I’m not sure why I’m so self-critical or where that harshness came from. I’m not exactly a perfectionist, because I understand that I can’t be perfect and that holding that expectation will therefore always result in failure and disappointment. However, I think I used to be as a child of nine or ten years old. That faulty mindset germinated from somewhere and then governed me like a subject of my own dictatorship through my college application process. Sometime around the start of my first semester as an undergraduate, the authoritarian reign ended and the perfectionist-driving attitude abdicated the throne. I maintained very high standards for myself, but allowed some amount of grace for imperfections. I started to respect that I am human and not some flawless machine. Over ten years later, I still battle the critical voice in my mind that threatens to chide me for every mistake or weakness. The road to loving yourself can be surprisingly harrowing.

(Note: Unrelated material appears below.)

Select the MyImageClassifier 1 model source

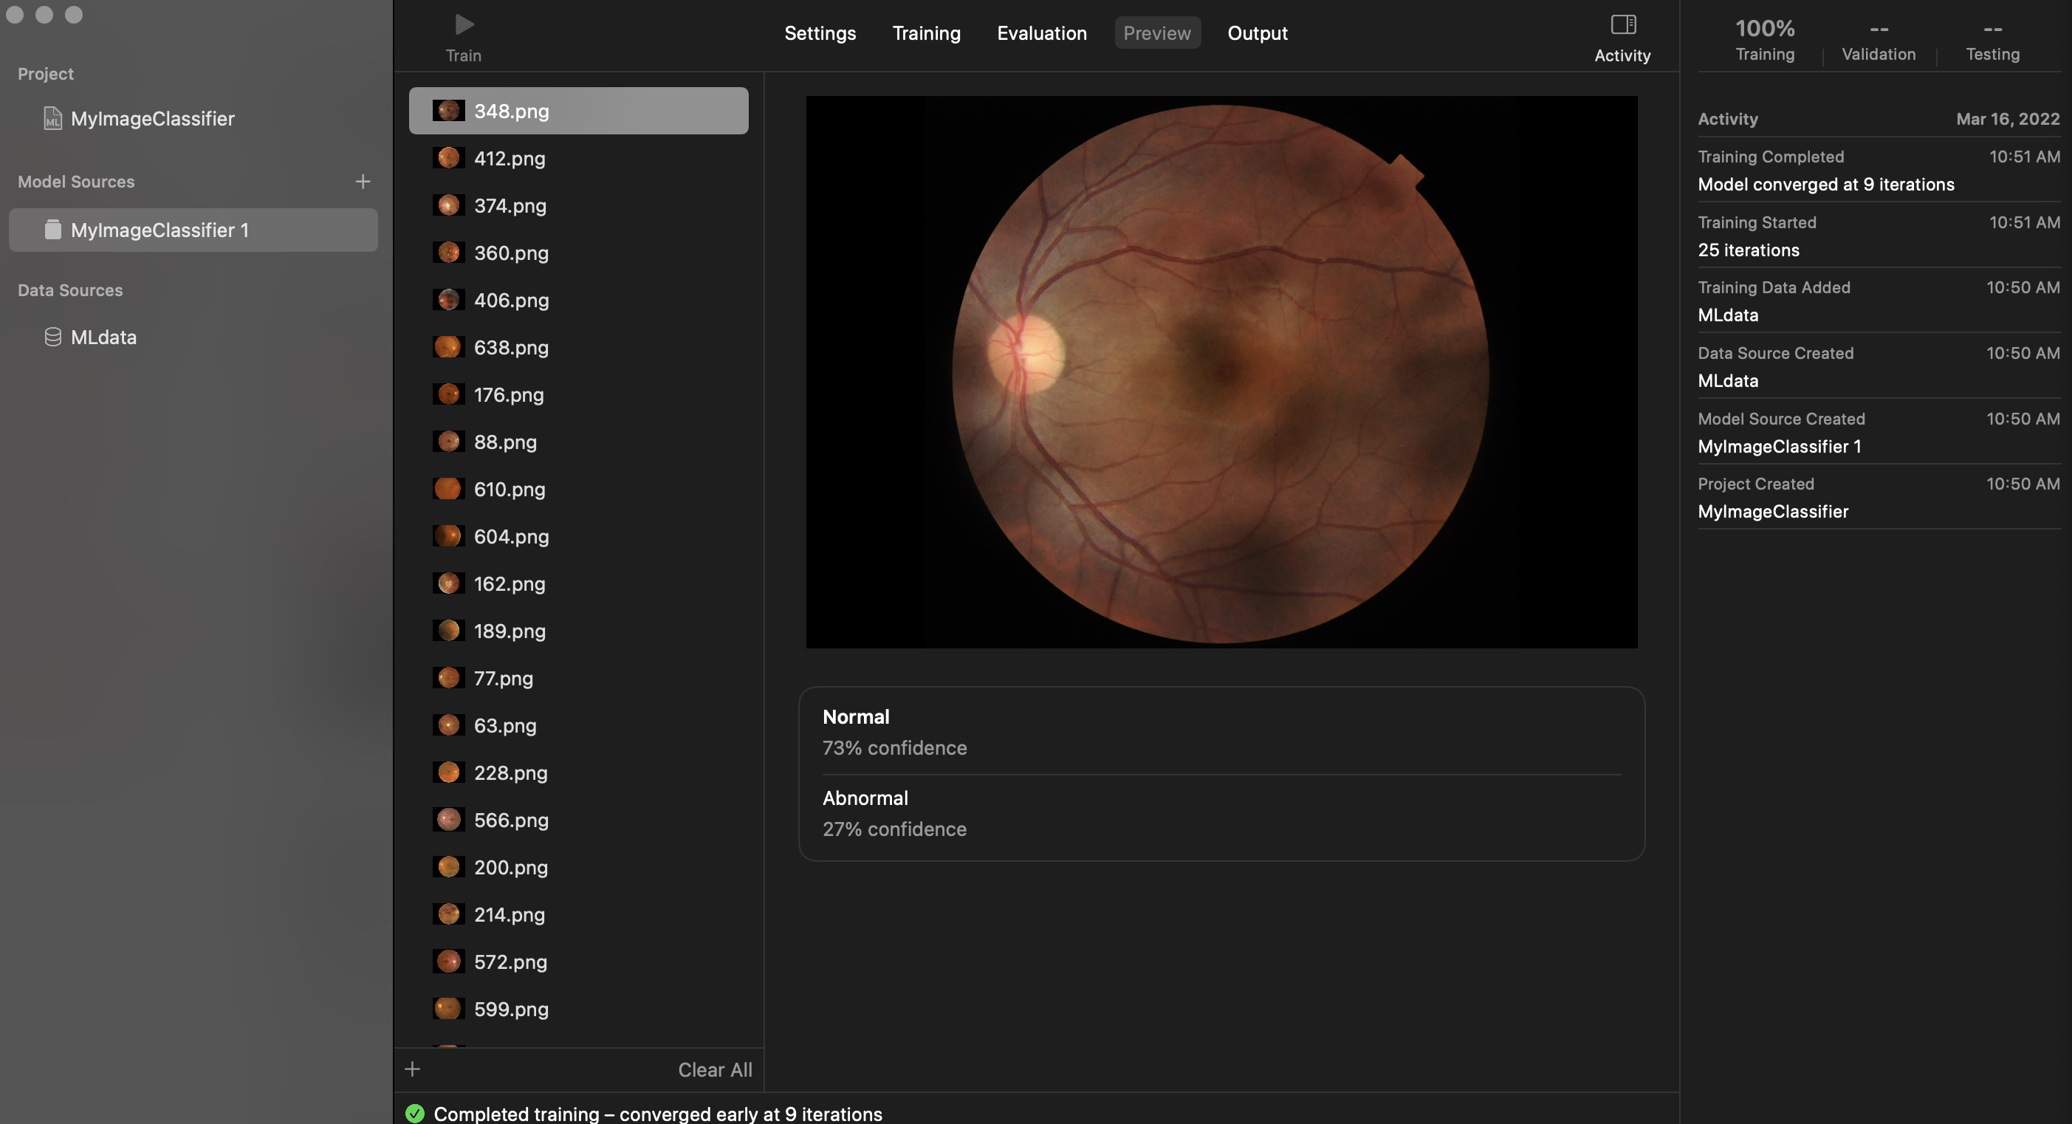(x=159, y=230)
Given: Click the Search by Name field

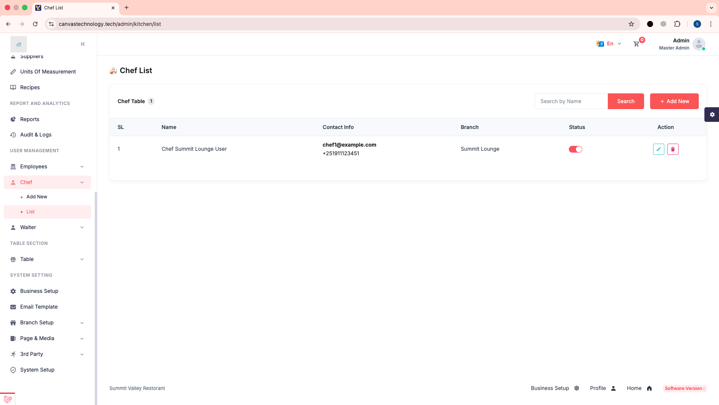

I have a lot of work to do today on my current job assignment, especially in anticipation of wanting to take a bit of extra afternoon time off tomorrow to spend in Ben’s company. It will be nice if I can do some recreational things with him after putting in a long morning of work, and there will certainly be a couple rounds of shoveling on the docket. I think in anticipation of those draws for my time and attention, I’ll schedule some self-governed “therapy” today, to take the place of the session I’ll be missing tomorrow. I may be glad to be missing the real session, but I won’t use it as an excuse to coast through the week without reflecting on issues I’m trying to address and ways I’m trying to improve.